Most Hungarian universities blocked from signing new EU grants

Ban could prompt brain drain, warn experts, while university foundations are likely to be restocked with loyalists

January 11, 2023
A padlocked door with the EU flag on it
Source: iStock

The European Union has blocked foundation-funded Hungarian universities from signing EU grant agreements as the bloc flexed its financial muscles over rule-of-law concerns in the country.

Neither public trust foundations nor the 21 universities they fund can sign new EU grant agreements, including for Erasmus+ or Horizon Europe. The political capture of foundation boards was among the concerns that led to €7.5 billion (£6.6 billion) in EU funds for Hungary being held back.

The government has played down the freeze. In a statement, it said no students would be affected in 2023 because agreements had already been signed, adding that it would ensure the “continued smooth provision of funding for higher education until the March deadline”, the point by which it must show the EU that it has started rule-of-law reforms.

EU ministers agreed that a recent beefing-up of conflict-of-interest rules “still does not prevent top-level officials, including senior political executives from the National Assembly and Hungary’s autonomous bodies, from sitting on boards of public interest asset management foundations”.

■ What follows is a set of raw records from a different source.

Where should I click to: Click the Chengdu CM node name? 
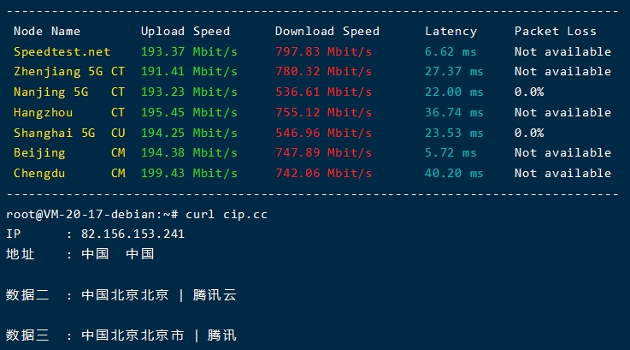pos(69,174)
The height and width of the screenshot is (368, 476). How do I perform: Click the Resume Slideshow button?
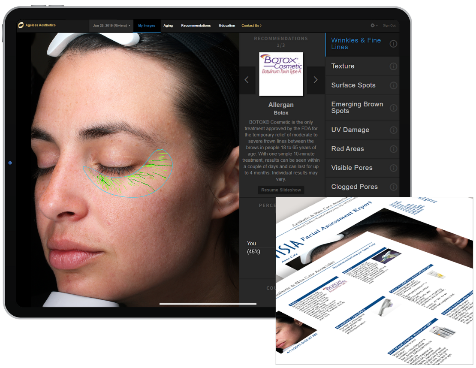pyautogui.click(x=281, y=190)
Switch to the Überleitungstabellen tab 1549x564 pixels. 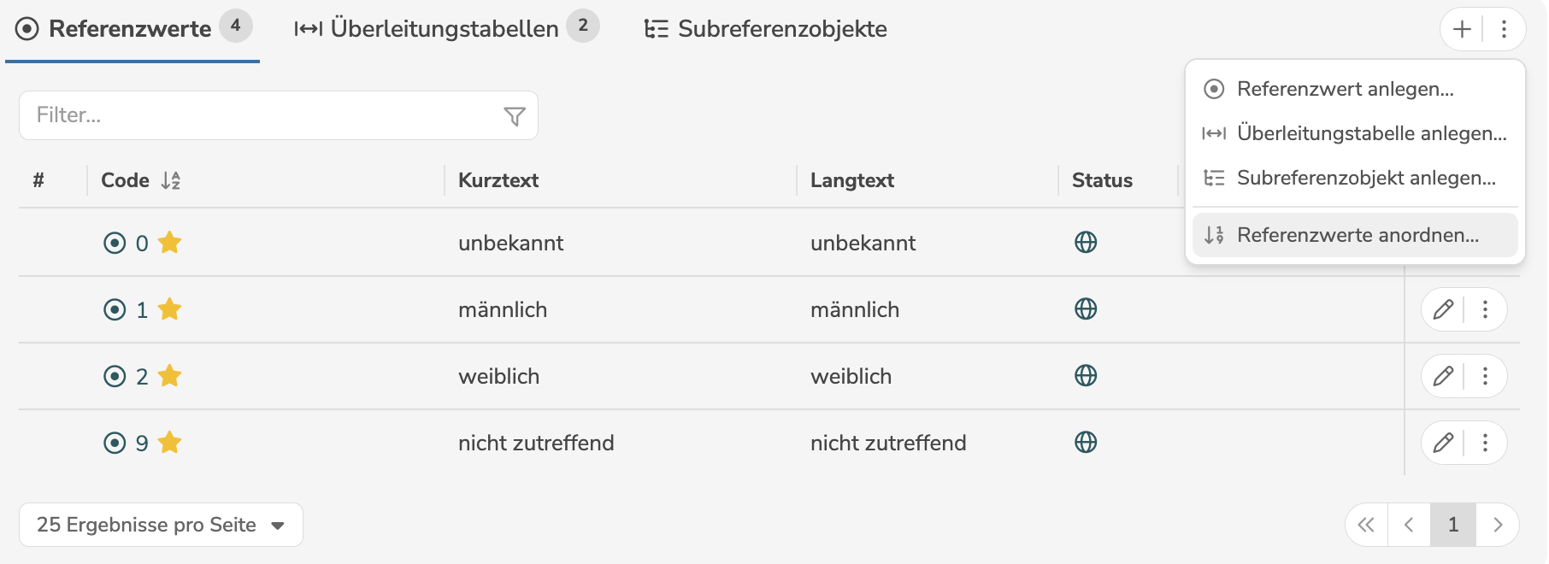coord(445,29)
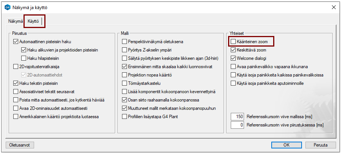Enable the Haku hilapisteisiin checkbox
341x153 pixels.
24,58
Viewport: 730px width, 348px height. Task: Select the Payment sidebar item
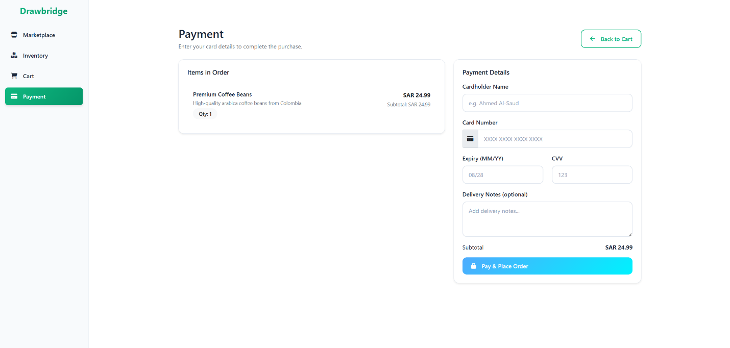44,96
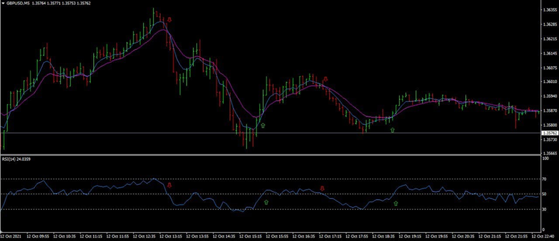
Task: Select the second green arrow in RSI panel
Action: [x=396, y=203]
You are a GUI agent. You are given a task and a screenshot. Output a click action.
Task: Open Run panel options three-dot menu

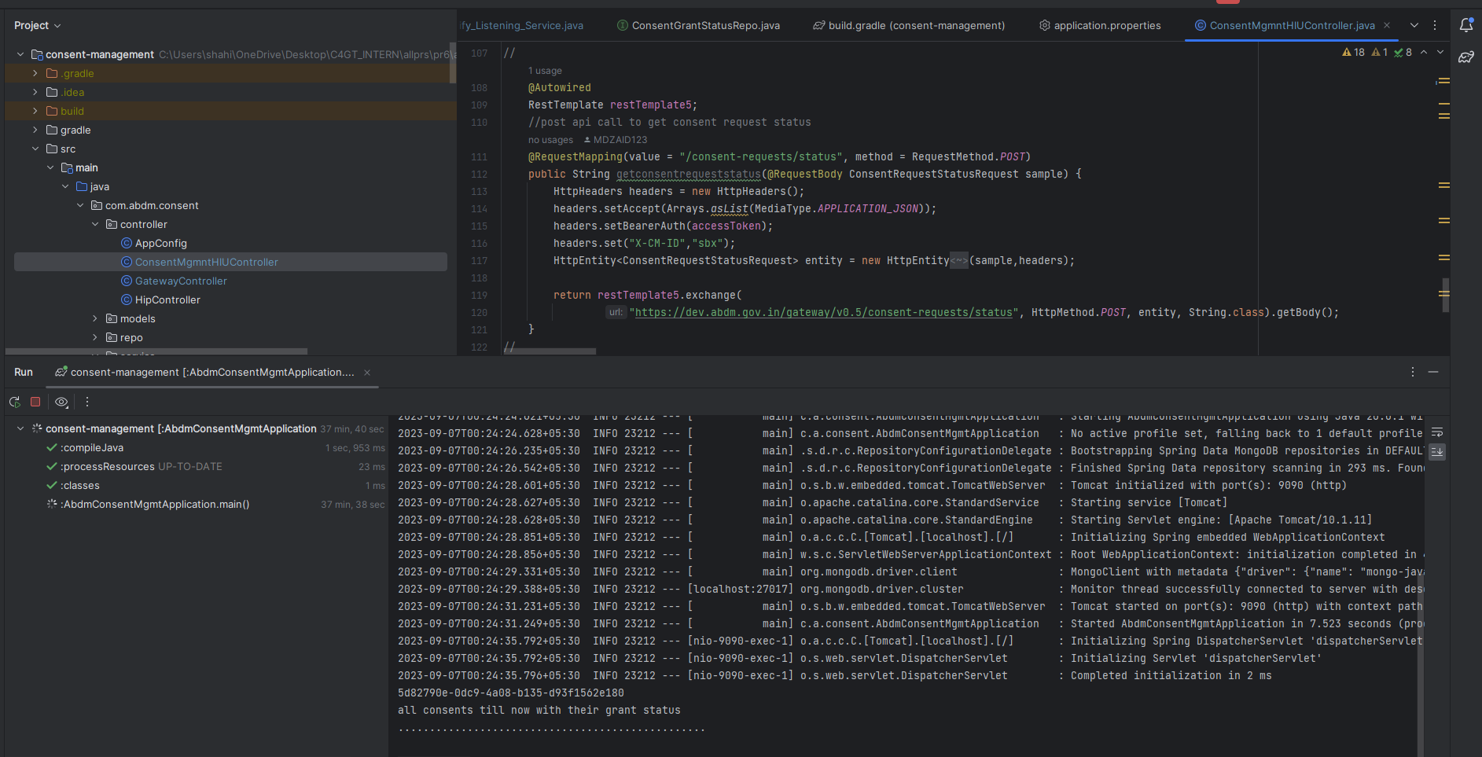pos(1412,372)
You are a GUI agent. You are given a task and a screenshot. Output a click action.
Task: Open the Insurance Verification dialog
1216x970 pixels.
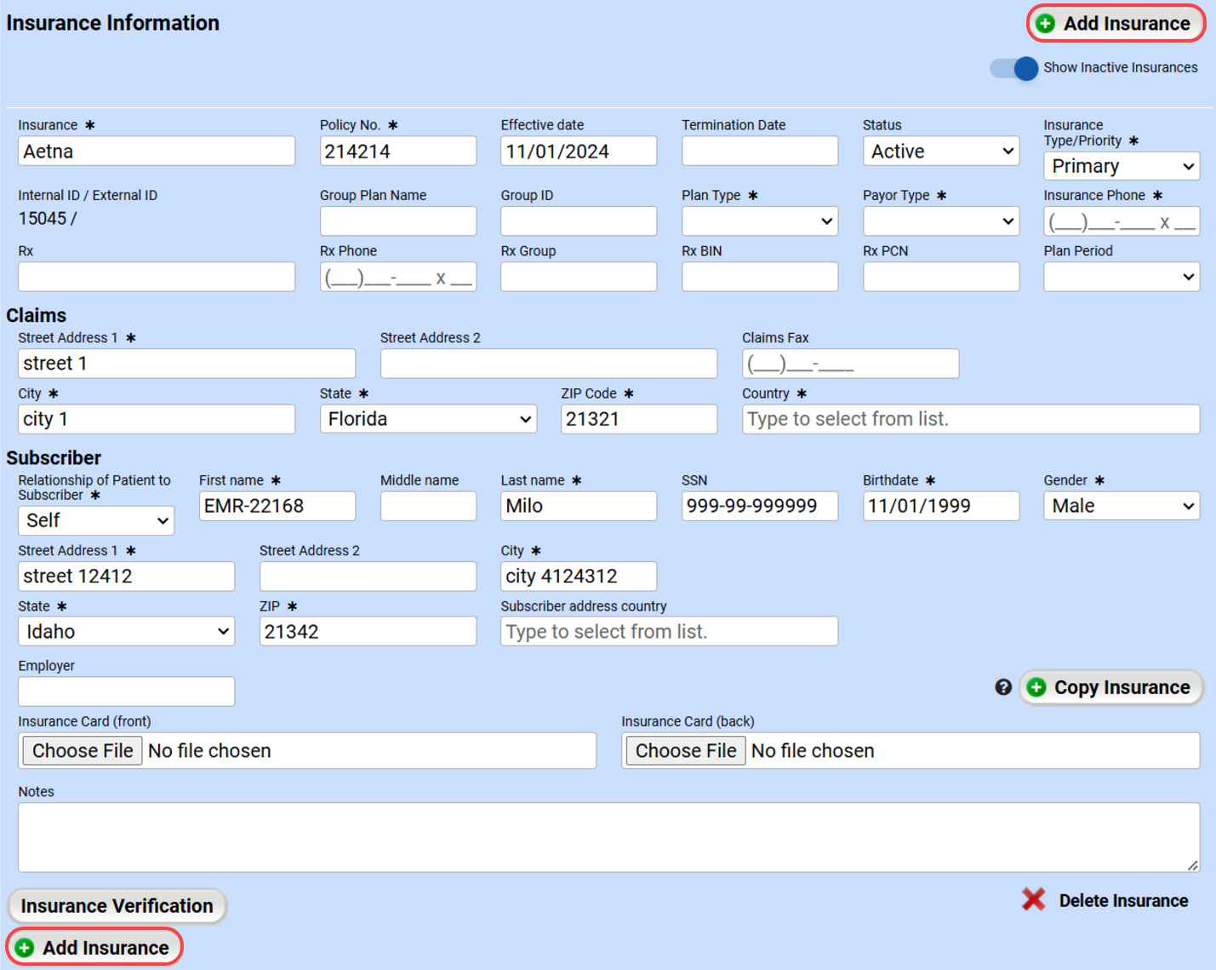click(117, 905)
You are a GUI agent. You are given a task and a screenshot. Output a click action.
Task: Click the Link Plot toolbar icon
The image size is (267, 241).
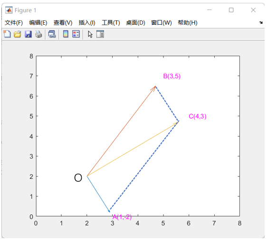click(52, 34)
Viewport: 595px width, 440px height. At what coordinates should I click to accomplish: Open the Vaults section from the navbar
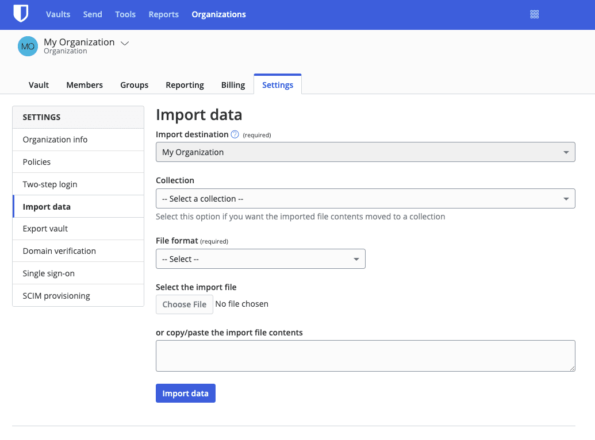pos(57,14)
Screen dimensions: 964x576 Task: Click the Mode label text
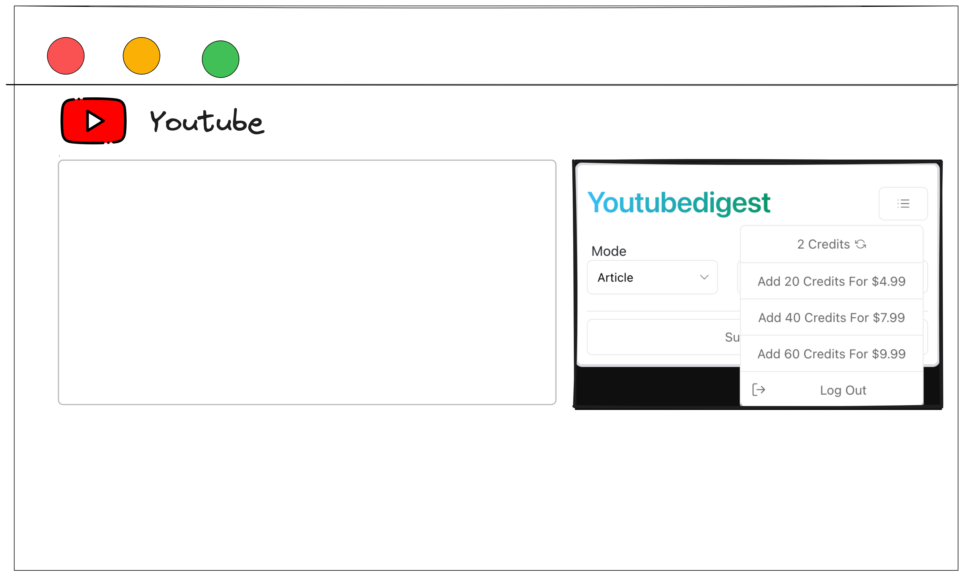coord(609,251)
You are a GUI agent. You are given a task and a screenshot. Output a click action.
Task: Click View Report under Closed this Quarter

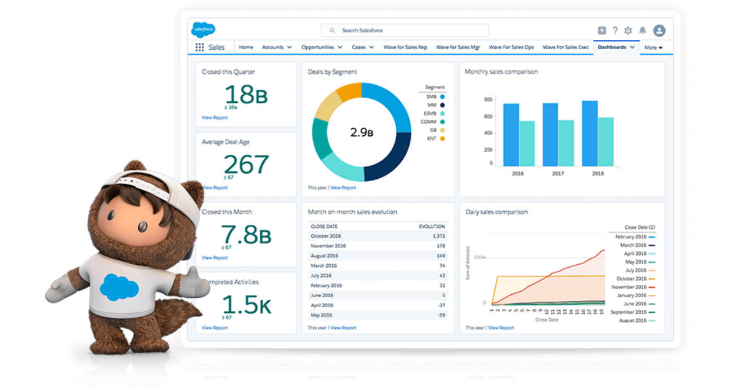215,117

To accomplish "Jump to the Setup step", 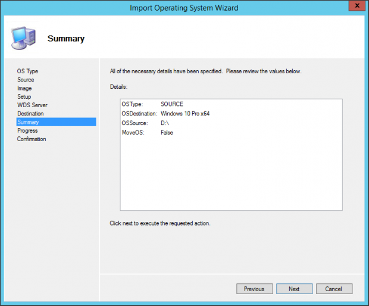I will point(24,96).
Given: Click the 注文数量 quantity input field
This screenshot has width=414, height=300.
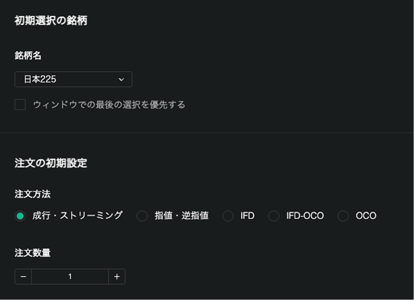Looking at the screenshot, I should pos(70,276).
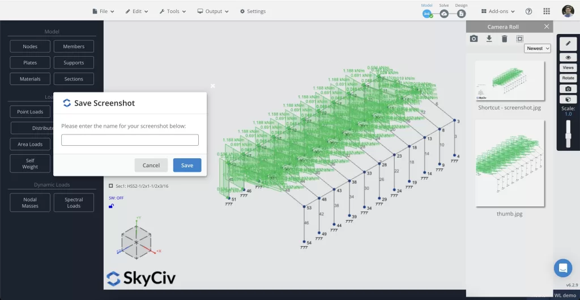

Fixing that is one of the 17 conditions that Hungary must now meet to get its EU dues. “They will have to voluntarily leave these boards and offer these seats to new personnel, which will be similarly on the side of Fidesz, but will not be in office,” István Kenesei, a professor emeritus at the University of Szeged, told Times Higher Education, referring to the party of government, led by Viktor Orbán.

The reforms to meet EU demands could block national politicians from serving on university boards but still leave the door open to party loyalists from lower rungs, said Professor Kenesei. “You put the local mayor on the board. So what? That’s customary in Europe, I could see it in Finland, in Norway, so nobody can object.”

About 20,000 students and some 6,500 staff went on Erasmus+ exchanges to or from Hungarian universities in 2021, with institutions receiving almost €15 million in mobility grants that year, according to European Commission figures.

The ban on Horizon Europe grants could drive high-flying Hungarian researchers abroad, according to Viktor Lőrincz, vice-president of the Hungarian Academy Staff Forum, an association founded to protect academic freedom after the government hived off the Hungarian Academy of Sciences’ research network. “There will be many researchers whose career will be impacted,” he said.

While the EU has promised to honour signed EU grant agreements, among the collateral damage will be Hungarian researchers who have spent months preparing now-ineligible bids and partners in other countries who now face an uncertain relationship with their Hungarian collaborators on EU projects, Dr Lőrincz added.

“These measures aim to ensure the transparent use of EU support by public interest asset management foundations and do not, of course, intend to impede academic mobility, research and innovation in Hungary,” a European Commission spokesperson said in a statement.

The government’s 2021 decision to privatise most Hungarian universities was criticised for limiting transparency and accountability, with some fearing closer political control. Since then, more generous funding has been welcomed by some, although this has also been interpreted as another form of coercion. The few remaining public universities that rejected the model face now uncertainty about their eligibility for EU funding.